Smart had also previously kicked a chair in frustration against West Virginia, and anonymous NBA general managers chimed in on how it would affect his draft status going forward.

"I apologized to the fan because thatʼs not who I am anymore," Smart said. "I donʼt want to be considered a fighter, the bad guy. I donʼt want to go back there."

He "dropped" to the sixth pick of the NBA draft and was taken by the Boston Celtics, a franchise whose history includes the late, great Red Auerbach chasing officials to their dressing room, Larry Bird engaging in fisticuffs with multiple NBA players, and Rajon Rondo bumping one referee and throwing the ball at another.

Smart says he will not add to that component of the Celtic lineage. There is too much at stake, he says, especially with so many family members relying on him.

"I'm not that little kid anymore," Smart said. "At that age, being tough is like a dog and pony show. You want to show people, but you don't really know how.

"You don't have to prove your toughness with anger or violence. I find other ways now."
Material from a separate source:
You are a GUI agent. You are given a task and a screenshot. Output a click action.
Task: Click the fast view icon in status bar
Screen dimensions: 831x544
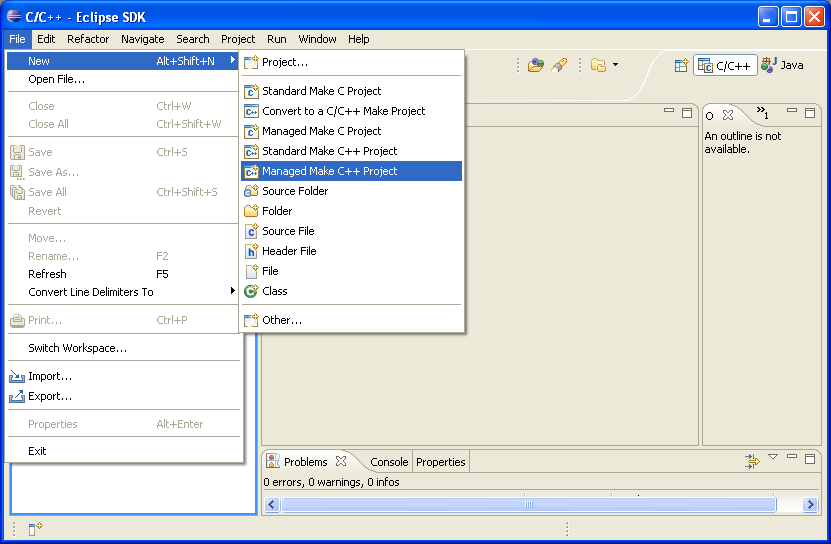35,528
Smart shot just 25 percent from the floor during his NBA summer league debut, and while his defensive acumen was obvious, his shooting limitations are a legitimate concern.

"He's already further along than Jason Kidd was coming out of college," Henderson insisted. "Because of his work ethic, I have no doubt he'll evolve into at least a good shooter, if not a great one. His mechanics are good. He just needs to get up 700-800 shots a day."

Smart also needs to steel himself for a long Celtics season of futility. He won't get any calls from referees because he's a rookie, and teams aware of his short fuse will try to goad him into an emotional, costly mistake.

"Iʼm not worried about that at all," said Big Phil. "I'll take Marcus all day long with what he brings to every game. I've seen too many AAU kids who show no enthusiasm, no excitement.

"Marcus lives for the game. I was watching the [NBA] summer league games this week and I could already hear him talking to the guys."

Marcus Smart's NBA dream begins in Boston, but he won't be playing for just the Celtics. He will play for his mother, his late brother Todd, and for the angry little boy in the color-coded shirts who is still trying to figure out how to make good.